:: Records provided ::
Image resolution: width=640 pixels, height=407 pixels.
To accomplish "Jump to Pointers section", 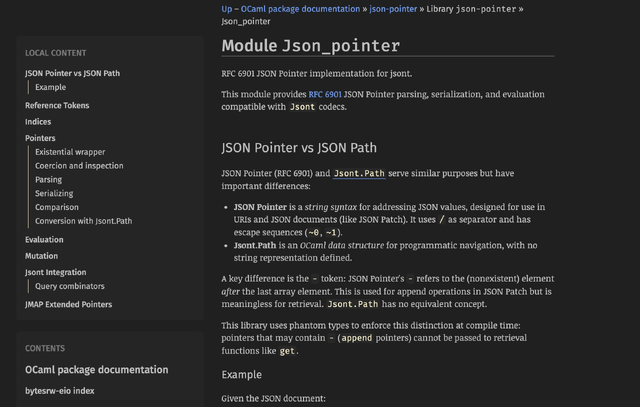I will 40,138.
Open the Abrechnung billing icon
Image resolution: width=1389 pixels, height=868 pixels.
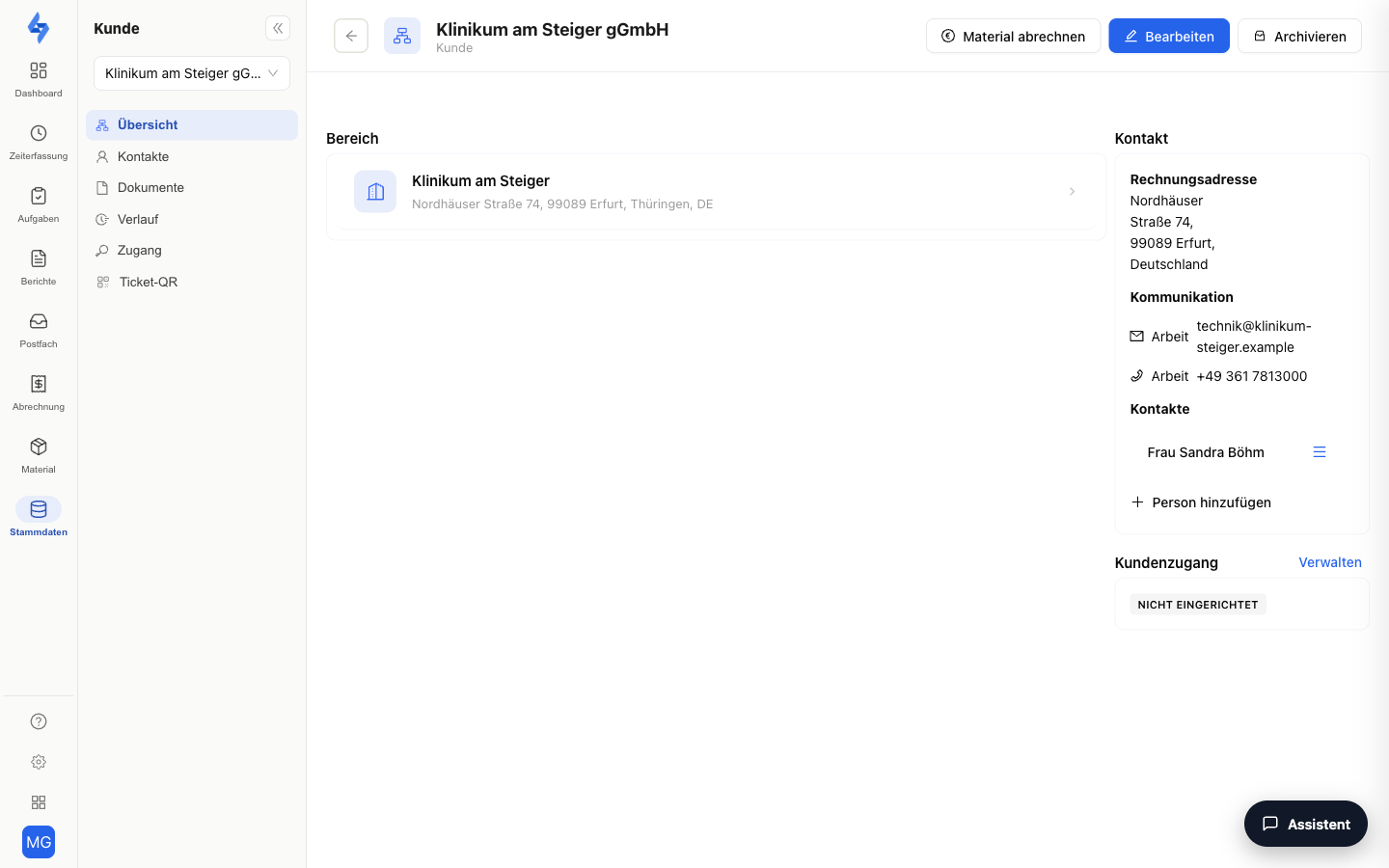tap(39, 384)
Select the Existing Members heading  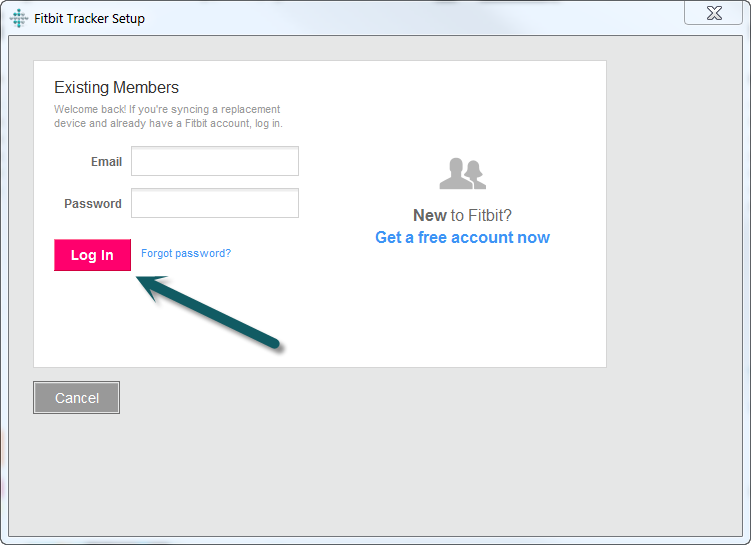(116, 88)
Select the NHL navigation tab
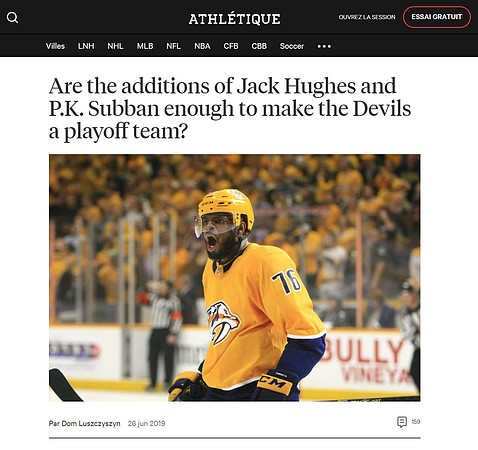The height and width of the screenshot is (450, 478). 115,46
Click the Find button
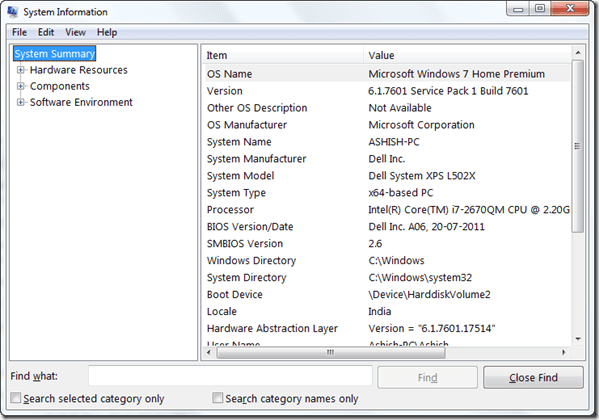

:: Task objective ::
Exactly the lines from the one containing "Select the NHL navigation tab" through the last line of the data above should be output, both ends included, with every picture left out.

:: Answer area ::
Select the NHL navigation tab
The height and width of the screenshot is (450, 478). 115,46
Click the Find button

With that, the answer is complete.